● **SUPPLIED MATERIAL**:
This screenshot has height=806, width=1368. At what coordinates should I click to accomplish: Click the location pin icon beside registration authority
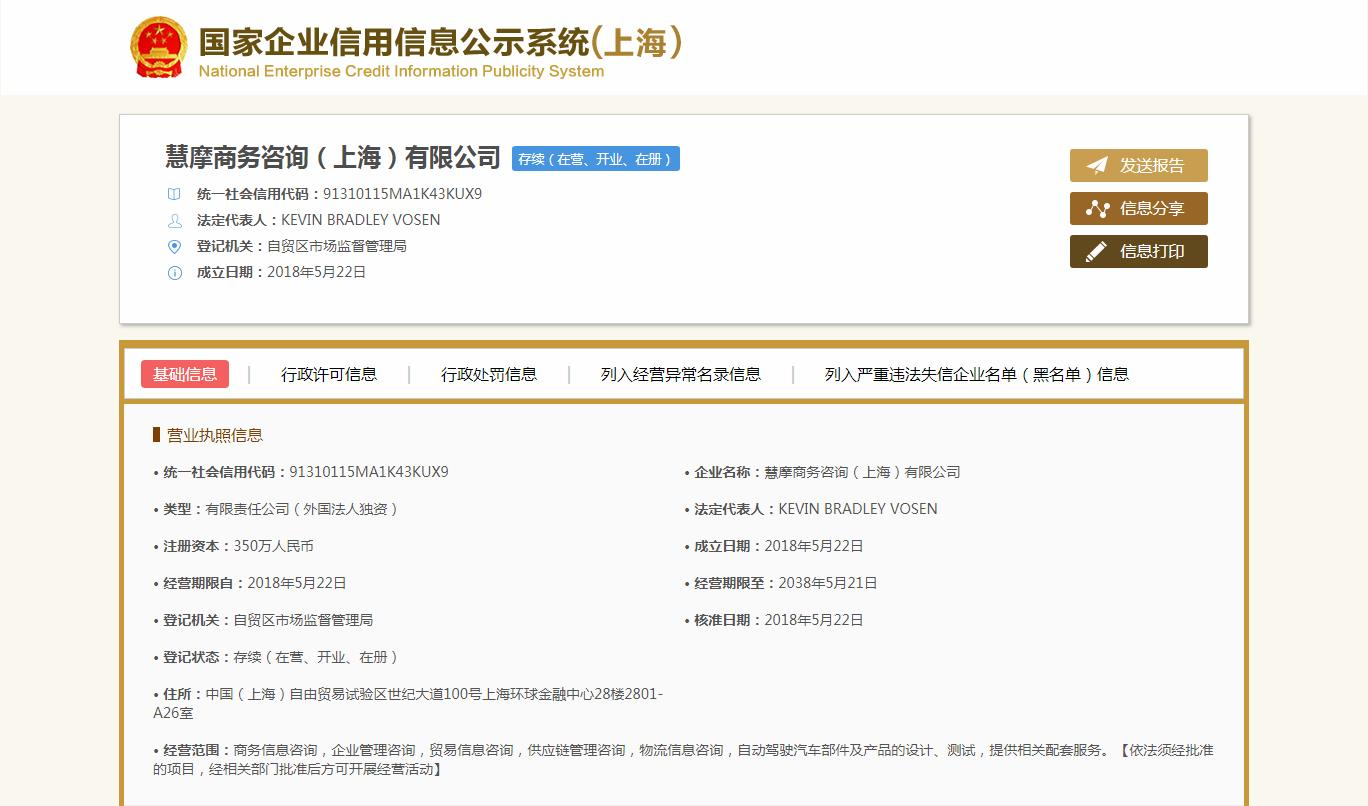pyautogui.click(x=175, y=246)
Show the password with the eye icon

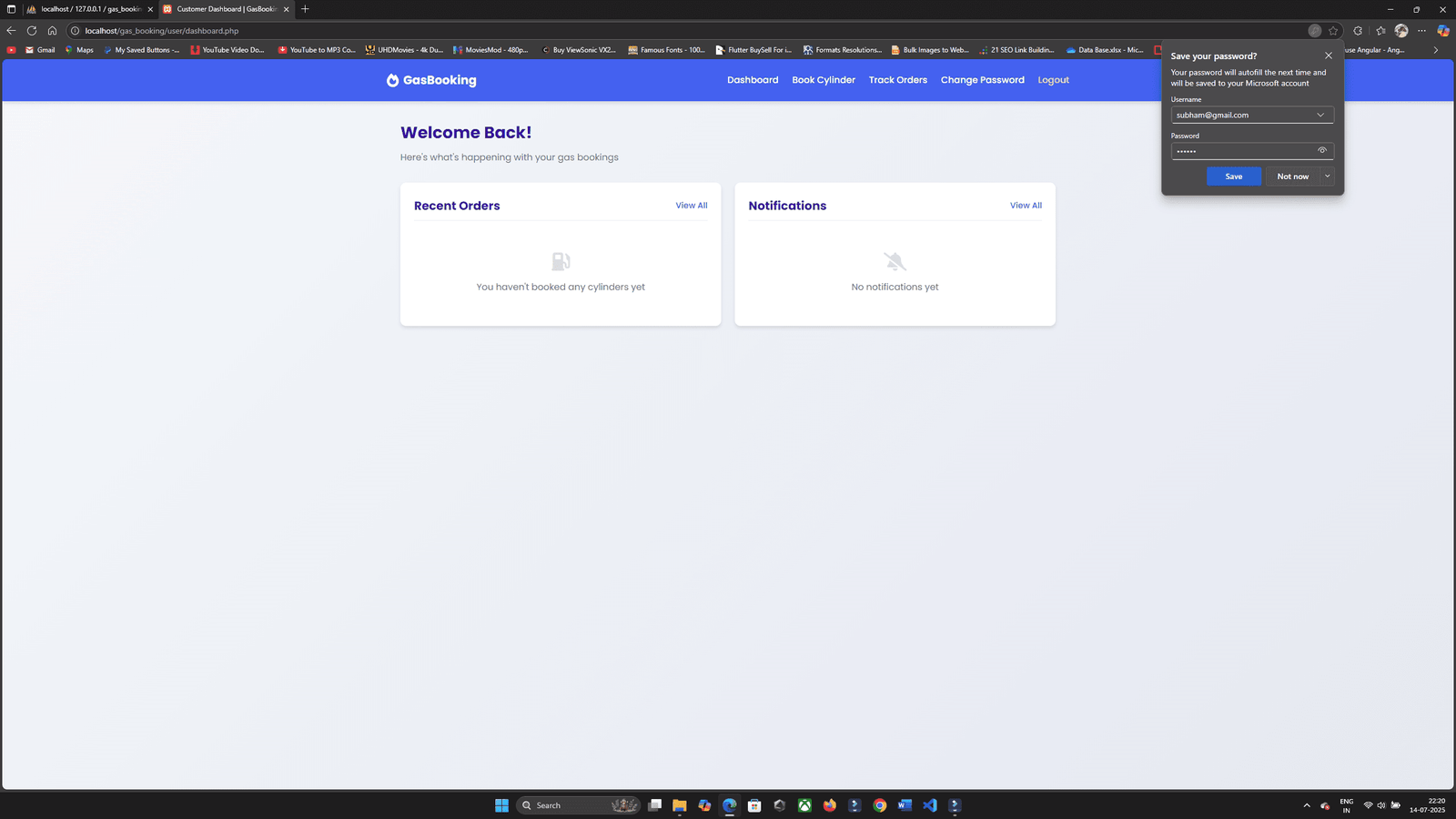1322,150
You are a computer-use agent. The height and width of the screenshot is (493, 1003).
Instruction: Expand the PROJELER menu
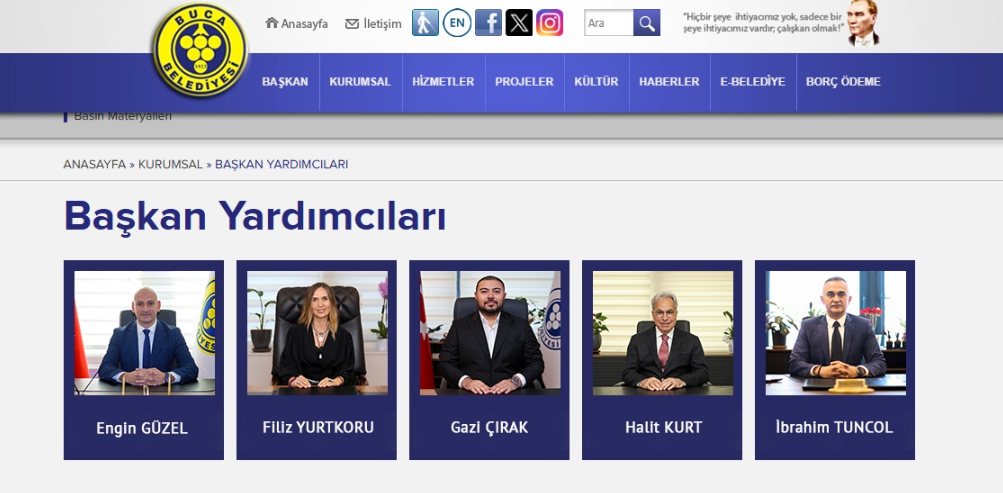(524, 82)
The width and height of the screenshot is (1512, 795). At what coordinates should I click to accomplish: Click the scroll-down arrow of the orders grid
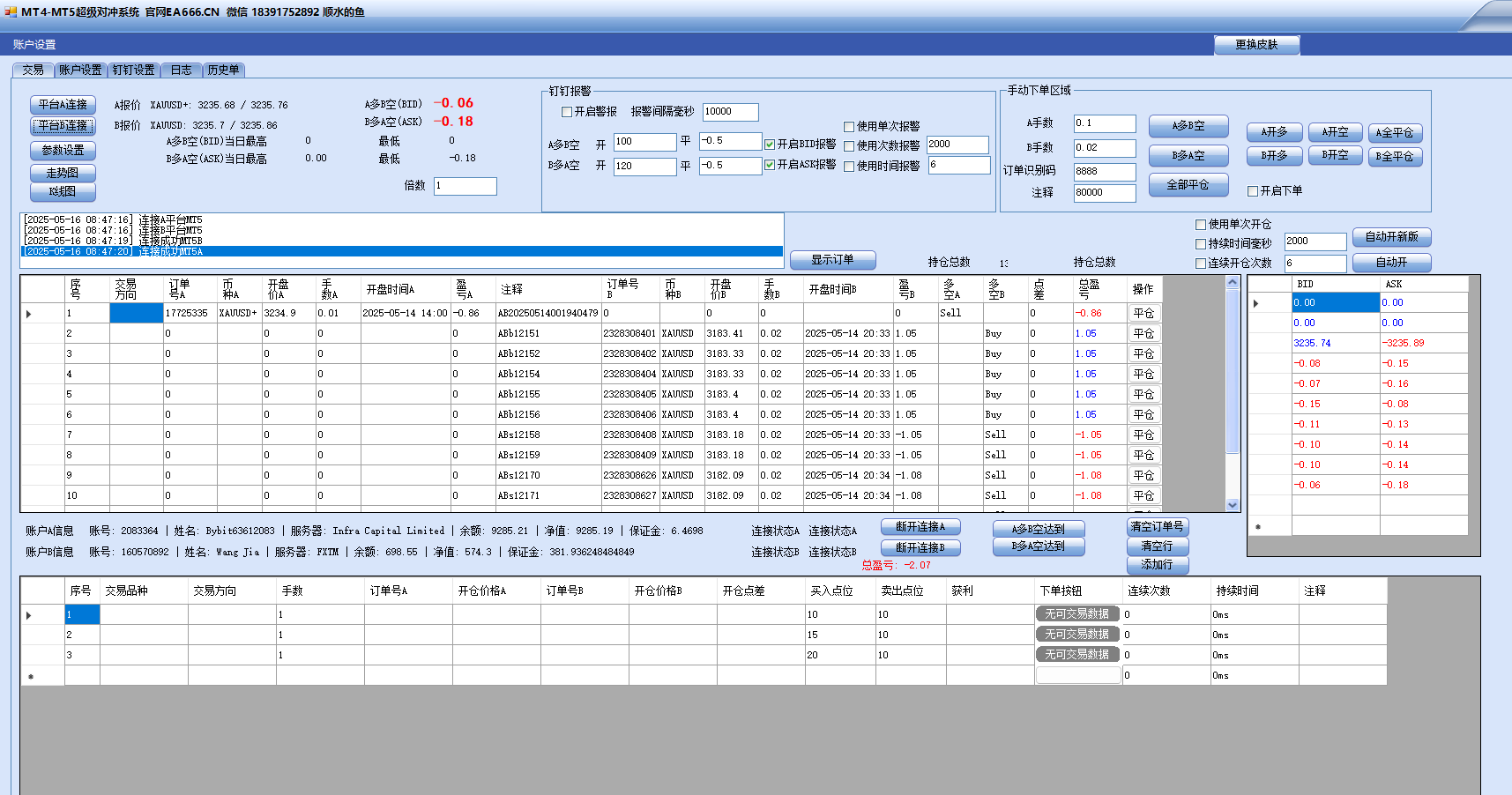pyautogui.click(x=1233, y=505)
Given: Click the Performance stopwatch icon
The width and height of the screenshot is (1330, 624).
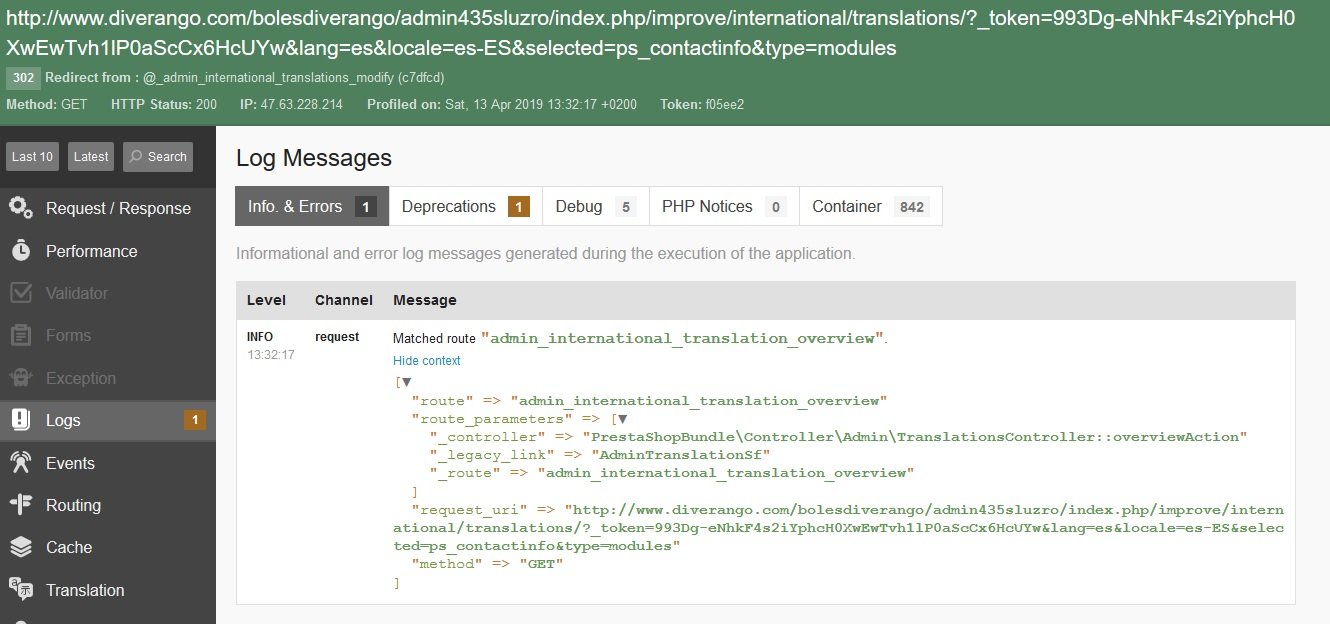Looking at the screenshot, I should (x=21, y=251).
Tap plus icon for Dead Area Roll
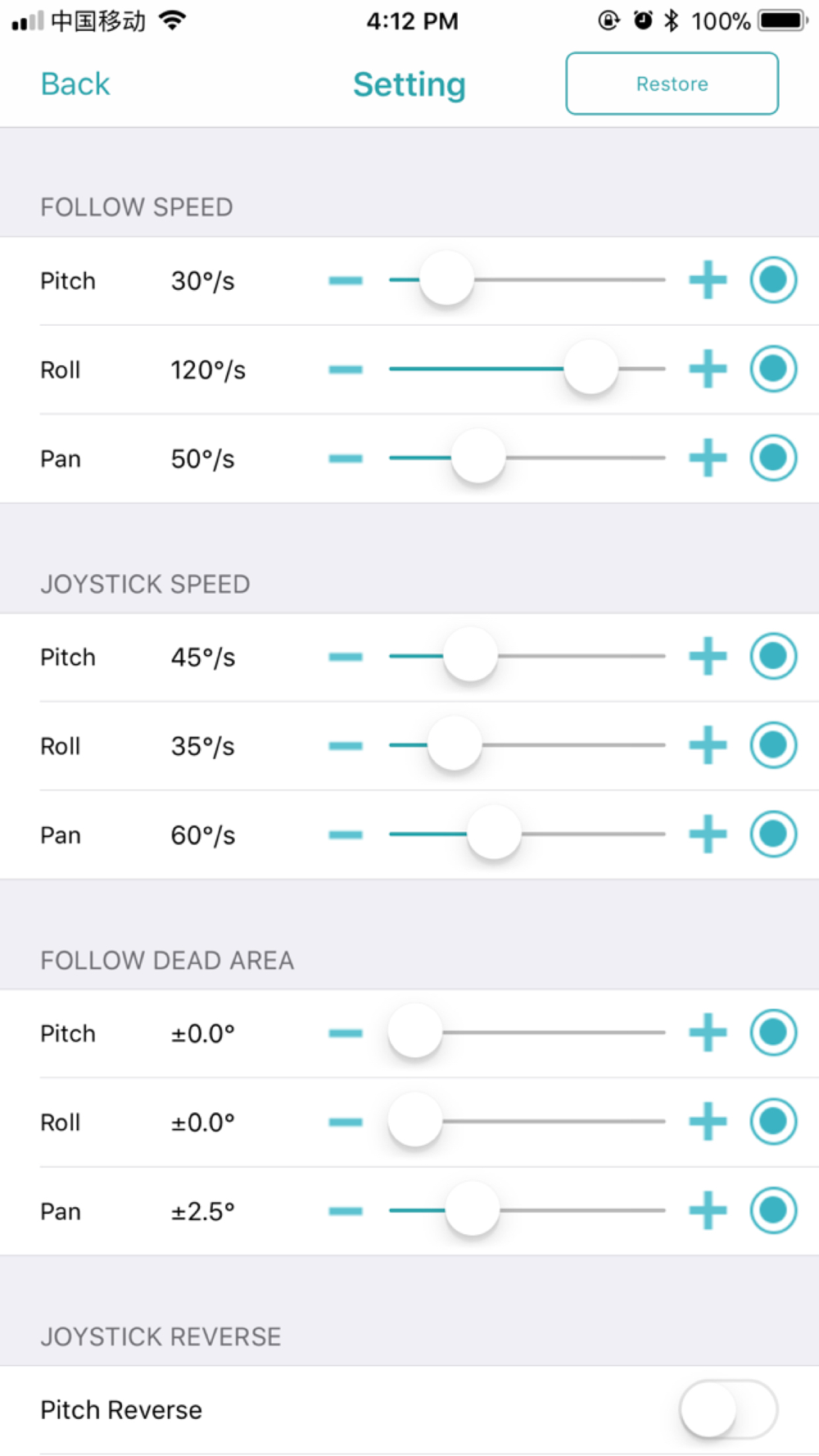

● **WORK INSTRUCTION**:
Each line from the one with "Instruction: Expand the PROJELER menu" to the final line of the data above is to be printed exactly; no picture should appear in the copy.

● **WRITTEN SOLUTION**:
Instruction: Expand the PROJELER menu
(524, 82)
The width and height of the screenshot is (1512, 795). At what coordinates should I click to accomplish: Click the scroll-down arrow of the orders grid
pyautogui.click(x=1233, y=505)
Given: Click the Performance stopwatch icon
The width and height of the screenshot is (1330, 624).
Looking at the screenshot, I should (x=21, y=251).
Tap plus icon for Dead Area Roll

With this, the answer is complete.